Further, parents can be no help. “Geologists sometimes get a bad rap. Parents ask ‘you don’t want to work in a mine, do you?’ Parents sometimes have no idea of the opportunities out there,” Tardif said.

She added that if the parents do know something about mining, sometimes their view of geologists is of “the guy who was harassing me in the mine.”

Enders said that image problem is something mining has faced for more than 500 years. He cited “De Re Metallica,” a book about mining in Germany published in 1556 which talked about the social and environmental matters at the time.

Cook and Tardif both said in an age where computer programming is a big draw for students, the idea of a scientist working outside of an office doesn’t always appeal. But, Tardif said, if a student likes to travel or enjoys the outside, they can be a good candidate for a geology program. “It does take the right person,” she said.

At PDAC, there were several booths where mining firms were actively recruiting geologists. Tardif said she had 60 undergraduate students looking for summer jobs in the field at the conference and within the first day or so, half already had secured employment.

Cook said mining companies may need to start sourcing geologists from the countries where they are operating to continue to ensure employment.

While Canada is still one of the top areas for mining activity, regions like Latin America have seen great growth in mining. However, Tardif pointed out, at least on the undergraduate level, unless there are universities in those countries where students can attend classes, attending an international school is usually only an option for wealthier students.  She said at Laurentian University, nearly all undergraduate students are Canadian. The graduate courses attract international students, she added.

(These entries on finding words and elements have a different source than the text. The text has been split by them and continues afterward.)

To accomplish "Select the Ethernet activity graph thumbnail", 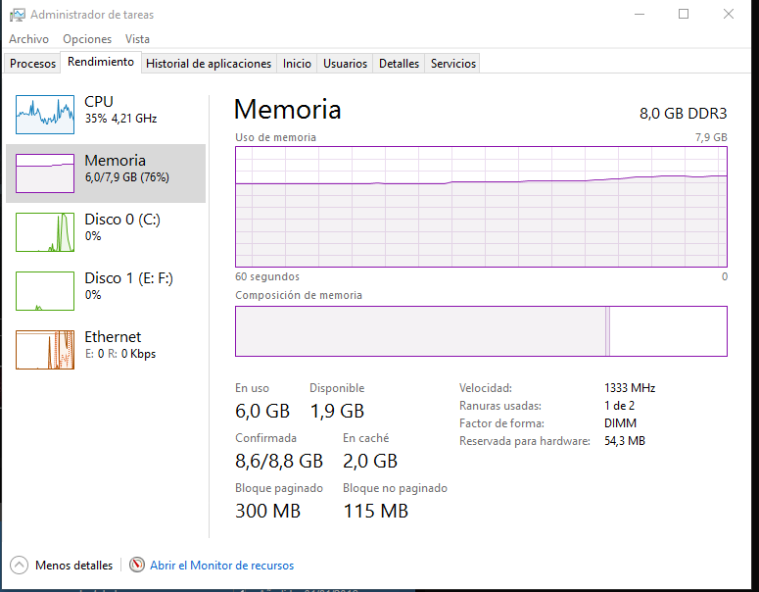I will coord(45,350).
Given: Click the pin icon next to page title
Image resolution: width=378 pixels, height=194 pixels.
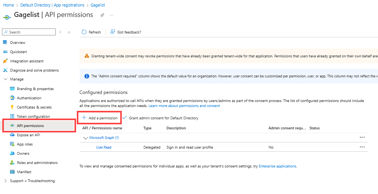Looking at the screenshot, I should point(102,15).
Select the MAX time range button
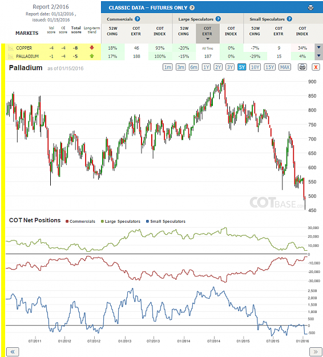 point(285,67)
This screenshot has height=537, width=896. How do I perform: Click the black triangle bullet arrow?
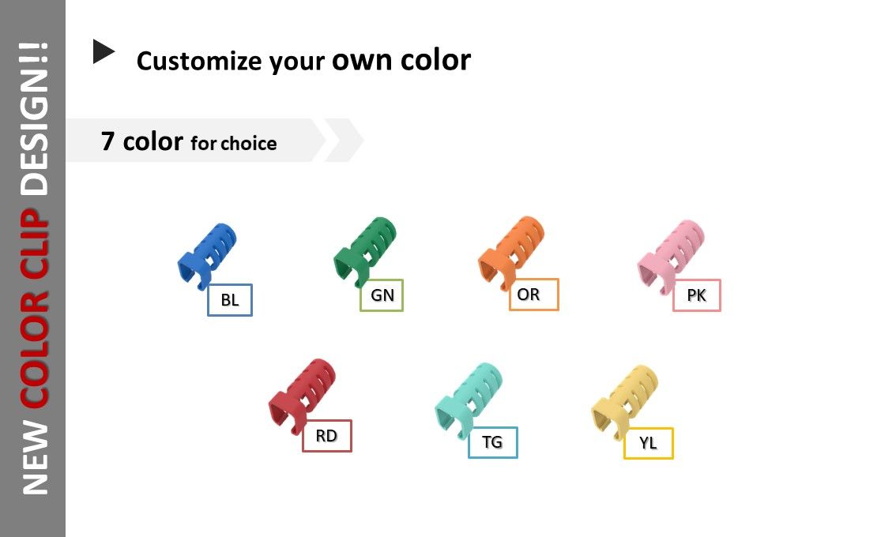tap(103, 52)
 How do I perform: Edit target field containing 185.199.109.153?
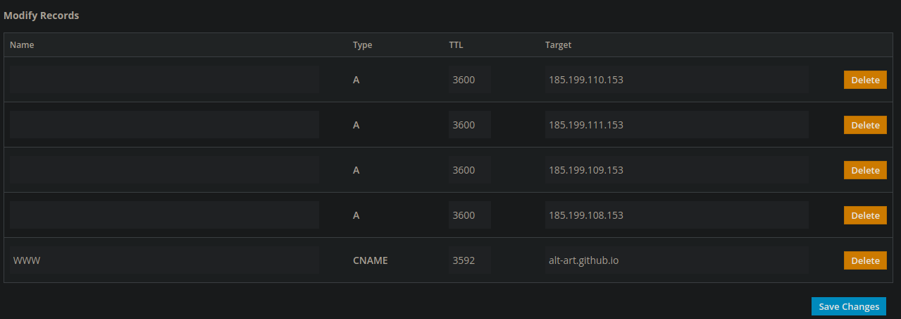point(676,170)
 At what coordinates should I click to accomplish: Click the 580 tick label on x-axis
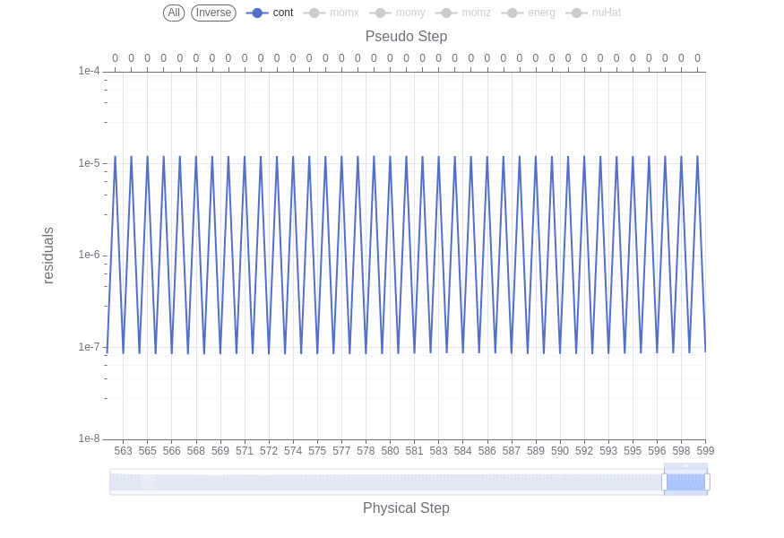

Tardif said she goes to high schools to talk about geology and she’s tried elementary schools, too. While younger students think rocks and minerals “are cool,” it’s hard to justify spending time with students at that age since it will be several years before they attend college.

In addition to talking to students at universities, the Society for Economic Geologists is in the exploratory stage of creating a curriculum with universities and companies to give more training for students and talented professionals to help them advance their knowledge of the field.

If the trend of fewer educated geologists continues, the worst-case scenario could be that there are fewer discoveries and less efficiency in mining, but Enders doesn’t believe that. “I’m a free-markets guy, so I believe the market will take care of it,” he said.

Current events are starting make more students interested in geology, Enders said. The row China and Japan had earlier over rare earth metals and the perceived dominance China has over these resources have piqued students’ interest.  “People realize we need resources,” he said.